Deficiency of the G-protein α-subunit G_sα in osteoblasts leads to differential effects on trabecular and cortical bone

The G-protein α-subunit G_sα is required for the intracellular cAMP responses to hormones and other agonists. G _sα is known to mediate the cAMP response to parathyroid hormone and other hormones and cytokines in bone and cartilage. To analyze the in vivo role of G_sα signaling in osteoblasts, we developed mice with osteoblast/osteocyte-specific G_sα deficiency (BGsKO) by mating G_sα-floxed mice with collagen Iα1 promoter-Cre recombinase transgenic mice. Early skeletal development was normal in BGsKO mice, because formation of the initial cartilage template and bone collar was unaffected. The chondrocytic zones of the growth plates also appeared normal in BGsKO mice.

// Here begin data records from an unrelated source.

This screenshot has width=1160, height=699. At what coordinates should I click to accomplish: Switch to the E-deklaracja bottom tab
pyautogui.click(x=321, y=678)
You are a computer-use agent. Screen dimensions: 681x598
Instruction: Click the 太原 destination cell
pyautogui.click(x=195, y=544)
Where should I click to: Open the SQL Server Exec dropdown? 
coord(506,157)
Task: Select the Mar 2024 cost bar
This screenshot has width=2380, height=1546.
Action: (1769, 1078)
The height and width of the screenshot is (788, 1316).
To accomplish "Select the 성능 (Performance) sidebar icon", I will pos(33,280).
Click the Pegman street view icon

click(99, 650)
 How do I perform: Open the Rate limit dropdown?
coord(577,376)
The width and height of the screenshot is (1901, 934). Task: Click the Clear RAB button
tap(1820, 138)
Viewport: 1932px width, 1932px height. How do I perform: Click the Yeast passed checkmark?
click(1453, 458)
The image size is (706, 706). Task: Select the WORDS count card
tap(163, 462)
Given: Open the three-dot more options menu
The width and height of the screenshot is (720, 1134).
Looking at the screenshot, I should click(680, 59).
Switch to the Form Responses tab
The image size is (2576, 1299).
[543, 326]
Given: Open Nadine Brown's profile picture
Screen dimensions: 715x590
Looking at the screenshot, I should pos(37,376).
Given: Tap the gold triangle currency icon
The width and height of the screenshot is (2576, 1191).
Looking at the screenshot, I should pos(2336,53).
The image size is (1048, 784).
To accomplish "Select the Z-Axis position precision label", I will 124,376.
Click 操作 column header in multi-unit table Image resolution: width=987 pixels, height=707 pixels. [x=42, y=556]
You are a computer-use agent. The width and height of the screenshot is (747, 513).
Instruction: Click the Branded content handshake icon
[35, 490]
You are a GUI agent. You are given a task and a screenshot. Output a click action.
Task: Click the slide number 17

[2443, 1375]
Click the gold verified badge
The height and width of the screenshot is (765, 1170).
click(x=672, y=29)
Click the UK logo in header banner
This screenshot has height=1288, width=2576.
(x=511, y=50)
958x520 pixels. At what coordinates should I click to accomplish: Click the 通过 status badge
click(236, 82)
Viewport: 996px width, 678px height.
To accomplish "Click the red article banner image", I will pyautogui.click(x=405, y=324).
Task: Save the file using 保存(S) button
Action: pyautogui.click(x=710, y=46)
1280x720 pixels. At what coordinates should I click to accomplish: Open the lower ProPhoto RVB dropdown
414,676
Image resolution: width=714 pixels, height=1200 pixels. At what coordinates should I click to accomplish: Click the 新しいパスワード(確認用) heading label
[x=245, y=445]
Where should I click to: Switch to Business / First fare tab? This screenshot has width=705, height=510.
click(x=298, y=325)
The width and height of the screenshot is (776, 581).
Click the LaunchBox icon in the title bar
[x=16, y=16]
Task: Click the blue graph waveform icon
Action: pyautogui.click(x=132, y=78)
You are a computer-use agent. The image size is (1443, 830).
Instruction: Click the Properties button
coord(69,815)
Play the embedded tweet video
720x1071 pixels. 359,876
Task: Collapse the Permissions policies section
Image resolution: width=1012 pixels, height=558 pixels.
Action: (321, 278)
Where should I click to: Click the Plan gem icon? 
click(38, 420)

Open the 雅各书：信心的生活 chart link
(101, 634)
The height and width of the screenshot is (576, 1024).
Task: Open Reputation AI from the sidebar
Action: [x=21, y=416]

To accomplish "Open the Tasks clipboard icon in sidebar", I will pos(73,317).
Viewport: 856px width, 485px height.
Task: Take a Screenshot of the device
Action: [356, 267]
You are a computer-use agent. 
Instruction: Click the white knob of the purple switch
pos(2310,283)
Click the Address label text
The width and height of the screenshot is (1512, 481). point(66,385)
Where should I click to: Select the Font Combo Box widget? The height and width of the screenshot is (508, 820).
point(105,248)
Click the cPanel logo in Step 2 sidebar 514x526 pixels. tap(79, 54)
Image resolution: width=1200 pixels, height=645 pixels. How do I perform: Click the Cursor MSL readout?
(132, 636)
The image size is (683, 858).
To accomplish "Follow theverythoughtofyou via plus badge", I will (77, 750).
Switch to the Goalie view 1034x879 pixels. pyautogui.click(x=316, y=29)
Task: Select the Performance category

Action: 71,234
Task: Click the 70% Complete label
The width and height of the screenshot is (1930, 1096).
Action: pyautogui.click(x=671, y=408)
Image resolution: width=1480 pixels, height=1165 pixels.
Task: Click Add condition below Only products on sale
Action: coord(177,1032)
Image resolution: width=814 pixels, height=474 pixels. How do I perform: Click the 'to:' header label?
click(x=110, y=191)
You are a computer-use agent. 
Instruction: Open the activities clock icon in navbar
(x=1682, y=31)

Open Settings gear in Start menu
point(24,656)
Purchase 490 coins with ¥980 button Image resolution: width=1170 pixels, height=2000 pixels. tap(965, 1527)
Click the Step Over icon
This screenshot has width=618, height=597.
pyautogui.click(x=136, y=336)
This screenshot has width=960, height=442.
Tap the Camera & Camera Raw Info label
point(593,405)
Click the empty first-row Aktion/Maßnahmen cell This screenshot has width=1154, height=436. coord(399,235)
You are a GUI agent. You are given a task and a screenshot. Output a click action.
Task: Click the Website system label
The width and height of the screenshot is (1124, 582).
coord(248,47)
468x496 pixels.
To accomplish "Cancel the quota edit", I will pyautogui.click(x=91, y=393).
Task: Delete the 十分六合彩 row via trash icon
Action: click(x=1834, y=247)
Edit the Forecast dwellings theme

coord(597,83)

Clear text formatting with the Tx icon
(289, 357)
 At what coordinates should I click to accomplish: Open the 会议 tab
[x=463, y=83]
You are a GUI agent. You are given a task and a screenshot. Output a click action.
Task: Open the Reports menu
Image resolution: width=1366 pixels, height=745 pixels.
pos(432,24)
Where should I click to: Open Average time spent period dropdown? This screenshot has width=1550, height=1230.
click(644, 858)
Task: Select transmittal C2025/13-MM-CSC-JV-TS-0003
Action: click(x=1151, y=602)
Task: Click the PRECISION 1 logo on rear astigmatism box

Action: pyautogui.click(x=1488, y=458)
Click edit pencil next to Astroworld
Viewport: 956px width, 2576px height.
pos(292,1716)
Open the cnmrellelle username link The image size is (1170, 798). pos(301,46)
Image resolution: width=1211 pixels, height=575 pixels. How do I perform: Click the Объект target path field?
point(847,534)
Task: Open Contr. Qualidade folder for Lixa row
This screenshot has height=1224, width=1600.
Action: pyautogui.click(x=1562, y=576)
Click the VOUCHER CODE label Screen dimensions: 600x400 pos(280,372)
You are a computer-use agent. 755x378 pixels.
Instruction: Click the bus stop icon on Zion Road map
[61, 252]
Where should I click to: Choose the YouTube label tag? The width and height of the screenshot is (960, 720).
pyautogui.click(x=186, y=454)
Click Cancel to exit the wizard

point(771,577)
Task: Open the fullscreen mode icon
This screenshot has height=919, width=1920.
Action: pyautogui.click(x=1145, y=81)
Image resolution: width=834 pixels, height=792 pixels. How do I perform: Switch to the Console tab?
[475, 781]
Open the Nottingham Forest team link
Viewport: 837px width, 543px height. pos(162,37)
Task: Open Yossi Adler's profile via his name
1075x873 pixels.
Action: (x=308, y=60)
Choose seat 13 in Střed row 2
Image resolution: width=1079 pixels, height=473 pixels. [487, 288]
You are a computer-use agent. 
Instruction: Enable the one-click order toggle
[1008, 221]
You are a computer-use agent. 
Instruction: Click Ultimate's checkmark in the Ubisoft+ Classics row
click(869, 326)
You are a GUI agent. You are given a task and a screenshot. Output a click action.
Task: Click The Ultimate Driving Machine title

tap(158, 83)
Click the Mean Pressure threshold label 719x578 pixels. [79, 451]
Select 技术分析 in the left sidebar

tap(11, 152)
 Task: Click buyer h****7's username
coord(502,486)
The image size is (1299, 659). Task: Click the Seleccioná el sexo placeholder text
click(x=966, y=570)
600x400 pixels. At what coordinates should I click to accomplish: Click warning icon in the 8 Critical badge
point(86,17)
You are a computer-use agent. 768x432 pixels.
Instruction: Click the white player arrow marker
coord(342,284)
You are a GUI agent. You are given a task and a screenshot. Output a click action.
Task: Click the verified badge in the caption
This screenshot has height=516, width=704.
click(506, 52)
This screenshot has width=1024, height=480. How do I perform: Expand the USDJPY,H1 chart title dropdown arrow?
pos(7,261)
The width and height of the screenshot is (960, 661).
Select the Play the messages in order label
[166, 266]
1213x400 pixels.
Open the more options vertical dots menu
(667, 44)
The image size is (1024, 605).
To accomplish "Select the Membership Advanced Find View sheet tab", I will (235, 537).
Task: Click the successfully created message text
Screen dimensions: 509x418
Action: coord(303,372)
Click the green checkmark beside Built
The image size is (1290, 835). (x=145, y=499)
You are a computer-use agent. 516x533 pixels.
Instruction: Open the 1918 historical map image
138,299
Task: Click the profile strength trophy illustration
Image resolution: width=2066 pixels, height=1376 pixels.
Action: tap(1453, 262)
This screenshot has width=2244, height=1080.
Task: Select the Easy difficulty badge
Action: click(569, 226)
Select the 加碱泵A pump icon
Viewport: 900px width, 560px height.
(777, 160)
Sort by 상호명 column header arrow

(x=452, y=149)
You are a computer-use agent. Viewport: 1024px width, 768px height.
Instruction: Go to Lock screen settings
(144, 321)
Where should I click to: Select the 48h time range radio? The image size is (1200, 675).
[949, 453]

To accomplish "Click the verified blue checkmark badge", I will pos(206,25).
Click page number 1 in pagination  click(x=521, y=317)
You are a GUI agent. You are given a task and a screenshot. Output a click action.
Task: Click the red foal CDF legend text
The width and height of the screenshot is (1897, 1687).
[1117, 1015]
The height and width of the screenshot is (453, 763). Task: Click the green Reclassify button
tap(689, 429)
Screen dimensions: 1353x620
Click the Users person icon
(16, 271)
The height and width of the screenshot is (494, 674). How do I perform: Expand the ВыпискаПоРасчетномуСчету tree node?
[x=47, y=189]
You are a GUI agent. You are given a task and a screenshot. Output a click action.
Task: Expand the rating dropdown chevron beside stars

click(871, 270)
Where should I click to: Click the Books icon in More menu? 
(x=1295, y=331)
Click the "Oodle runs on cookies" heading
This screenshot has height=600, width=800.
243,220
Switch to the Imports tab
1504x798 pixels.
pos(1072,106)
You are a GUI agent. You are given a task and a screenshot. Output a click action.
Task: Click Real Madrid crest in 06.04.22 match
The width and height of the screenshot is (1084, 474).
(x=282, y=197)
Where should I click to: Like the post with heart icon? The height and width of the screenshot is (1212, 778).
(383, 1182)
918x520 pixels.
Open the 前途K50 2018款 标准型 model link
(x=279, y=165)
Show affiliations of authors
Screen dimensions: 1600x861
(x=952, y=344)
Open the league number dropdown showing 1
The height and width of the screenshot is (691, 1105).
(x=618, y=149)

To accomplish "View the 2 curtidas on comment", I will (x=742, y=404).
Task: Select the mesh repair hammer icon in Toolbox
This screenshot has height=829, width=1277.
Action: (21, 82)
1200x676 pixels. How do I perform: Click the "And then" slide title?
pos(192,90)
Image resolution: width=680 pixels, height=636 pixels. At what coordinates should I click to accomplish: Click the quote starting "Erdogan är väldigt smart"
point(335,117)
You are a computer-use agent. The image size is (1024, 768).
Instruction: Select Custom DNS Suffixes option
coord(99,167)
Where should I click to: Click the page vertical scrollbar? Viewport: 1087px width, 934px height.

BGsKO mice had a defect in the formation of the primary spongiosa with reduced immature osteoid (new bone formation) and overall length, which led to reduced trabecular bone volume. In contrast, cortical bone was thickened with narrowing of the bone marrow cavity. This was probably due to decreased cortical bone resorption, because osteoclasts were markedly reduced on the endosteal surface of cortical bone. In addition, the expression of alkaline phosphatase, an early osteoblastic differentiation marker, was normal, whereas the expression of the late osteoblast differentiation markers osteopontin and osteocalcin was reduced, suggesting that the number of mature osteoblasts in bone is reduced. Expression of the osteoclast-stimulating factor receptor activator of NF-κB ligand was also reduced. Overall, our findings have similarities to parathyroid hormone null mice and confirm that the differential effects of parathyroid hormone on trabecular and cortical bone are primarily mediated via G_sα in osteoblasts. Osteoblast-specific G _sα deficiency leads to reduced bone turnover.